ABOUT THIS EXERCISE —
From the first line to the last, please reproduce the material exactly, skipping the pictures.

INPUT RECORDS —
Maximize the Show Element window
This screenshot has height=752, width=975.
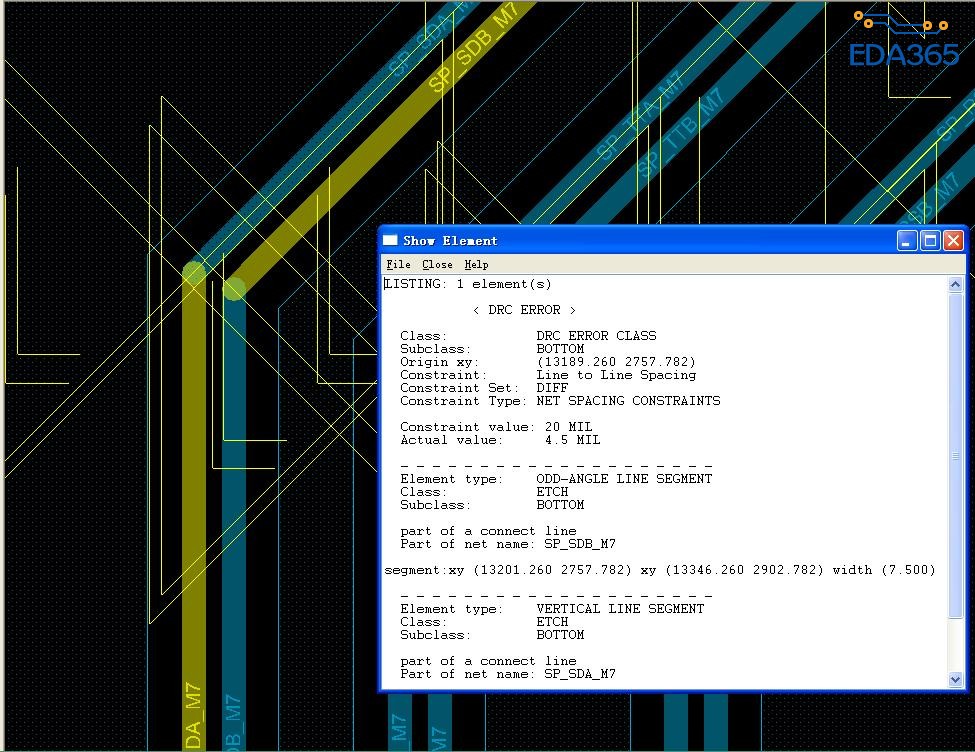930,240
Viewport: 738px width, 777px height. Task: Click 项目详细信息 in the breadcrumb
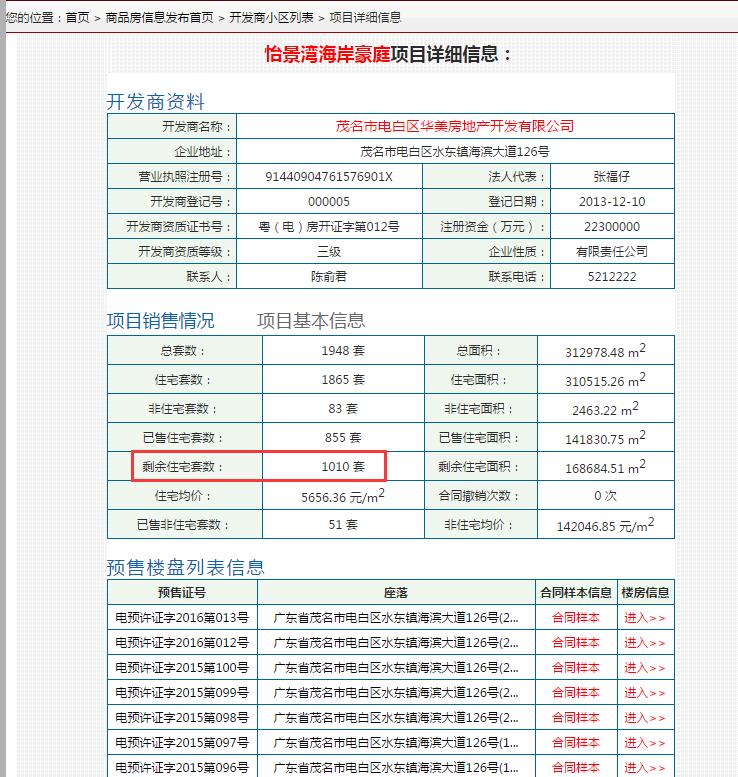point(365,18)
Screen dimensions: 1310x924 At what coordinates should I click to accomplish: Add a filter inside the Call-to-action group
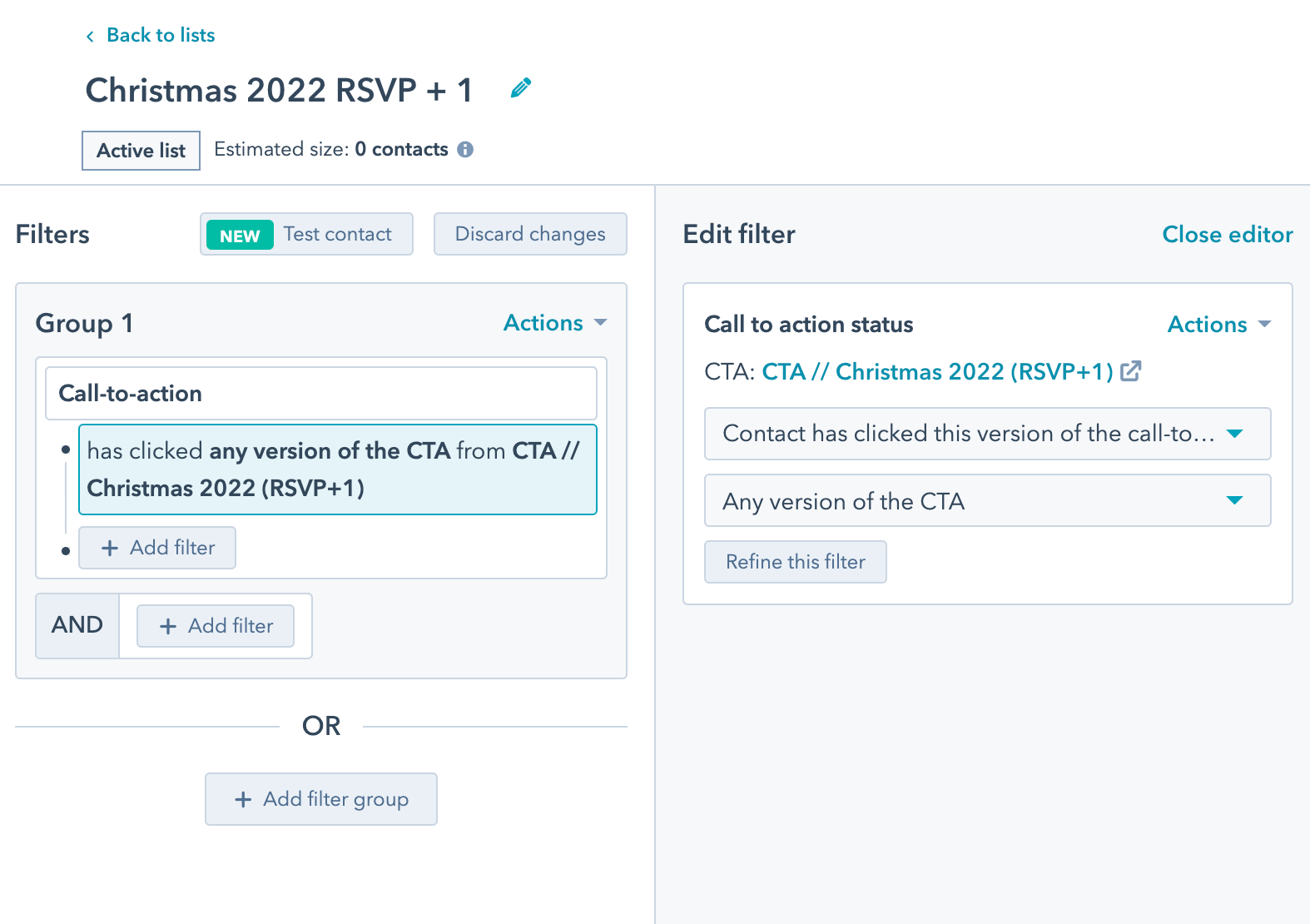(x=157, y=548)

EXPECTED ANSWER —
Maximize the Show Element window
This screenshot has height=752, width=975.
930,240
Viewport: 738px width, 777px height. Task: Click 项目详细信息 in the breadcrumb
point(365,18)
Screen dimensions: 1310x924 At what coordinates should I click to accomplish: Add a filter inside the Call-to-action group
(x=157, y=548)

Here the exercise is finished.